Whether it's a good move for business depends very much upon your point of view. There's no denying that it's a great help to sales and marketing activities. A small business will often want to reach out to potential prospects but unless they have their email address they will either have to carry out extensive research online or pay some third party do to it for them. At a stroke Google is giving small businesses a handy way to send their sales pitch directly to their prospect database. Furthermore Google+ emails will end up in a completely separate 'social' folder where the receiver can quickly determine which mails they want to open and those they don't.
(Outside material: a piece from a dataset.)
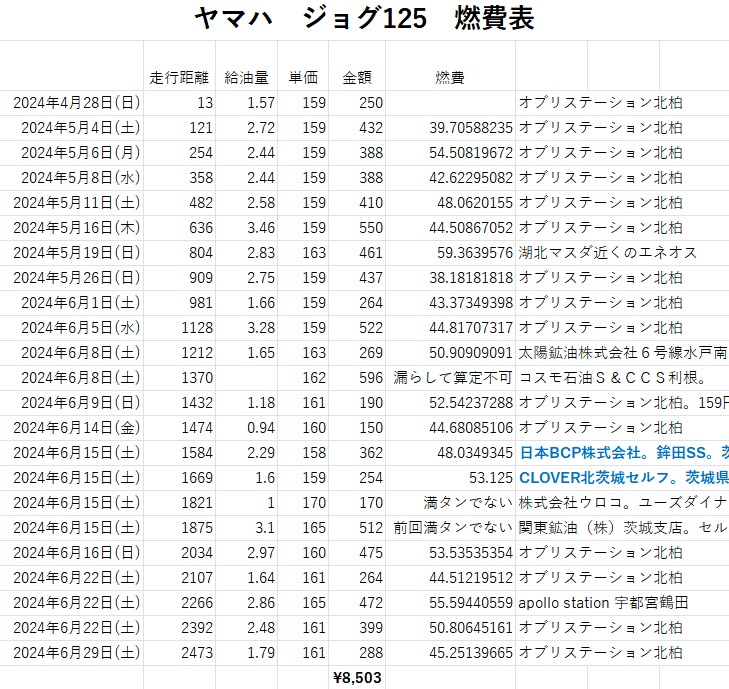Click the 株式会社ウロコ station cell
This screenshot has width=729, height=689.
622,503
So what's the difference between a bona fide email campaign and spam? It simply comes down to volume and type of content. An email marketing campaign usually comprises a controlled burst of emails to a few hundred carefully targeted email addresses. Companies pay good money for prospect lists and in order to make the best possible return on that investment they take great care to use it within the context of a genuine marketing promotion. Real spam still makes up 65-70% of all global email traffic and is sent out en mass to an indiscriminate number of addresses pushing penny stocks , pharmaceutical products and so on.
Since the new Google+ feature can allow you to pick off a random set of addresses this opens up the potential for it to be abused. People may be tempted to bombard random recipients with messages without proper consideration for their experience or needs. It therefore represents a business and personal risk in that such unsolicited emails are the ones most likely to contain malicious content.
One of the best ways for a small business to protect itself from malicious email and spam is with the AVG Email Security Service (ESS) available within AVG CloudCare. First, ESS protects customers from spam and malicious content such as trojans, phishing and other social engineering techniques. Second, it is a Security-as-a-Service application which means unwanted content is detected and cleansed by our servers long before it reaches your customer regardless of whether they try to access it in the office using something like Office Exchange or while out and about via a mobile device. In addition to keeping your business protected ESS also helps to improve productivity by keeping spam volumes down. If a user spends just 15 minutes a day managing their spam then that's a productivity loss of 1.25 hours per user, per week - so 20 users are losing 30 hours a week (that's nearly a whole working week lost) just managing useless and often malicious content.
ESS can also help those businesses who frequently run email marketing campaigns. It has the ability to create an Address-on-the-Fly (AOTF). The user can create any number of temporary email aliases, say for different email campaigns. Simple to administer, AOTF does not require the user to adapt the settings of their email client. Aliases save you from having to share your primary address from public or uncontrolled disclosures that may result in new sources of spam. They even allow you to easily work out the relative effectiveness of different campaigns. All AOTFs automatically resolve to the user's single inbox.
This popular capability provides an effective means of controlling inbox access, blocking spam, making phishing attacks immediately self-evident and preserving the long-term integrity of the user's primary email address. IT professionals and marketers have long recognized the value of using multiple email addresses. In fact, many consumers now employ multiple addresses, although by maintaining separate email accounts. AOTF brings the power of the technique to a single inbox, in a fully automated fashion.
In conclusion, while it may bring some initial benefit, regular use of Google+'s new feature for business activities such as email marketing might eventually result in an increase in spam volumes. And as we have discussed more spam means an increased risk of infection and more lost productivity so, on balance, it's not that good for business. There are much more effective applications available to marketers. AVG CloudCare's ESS can help marketers and protect the business at the same time.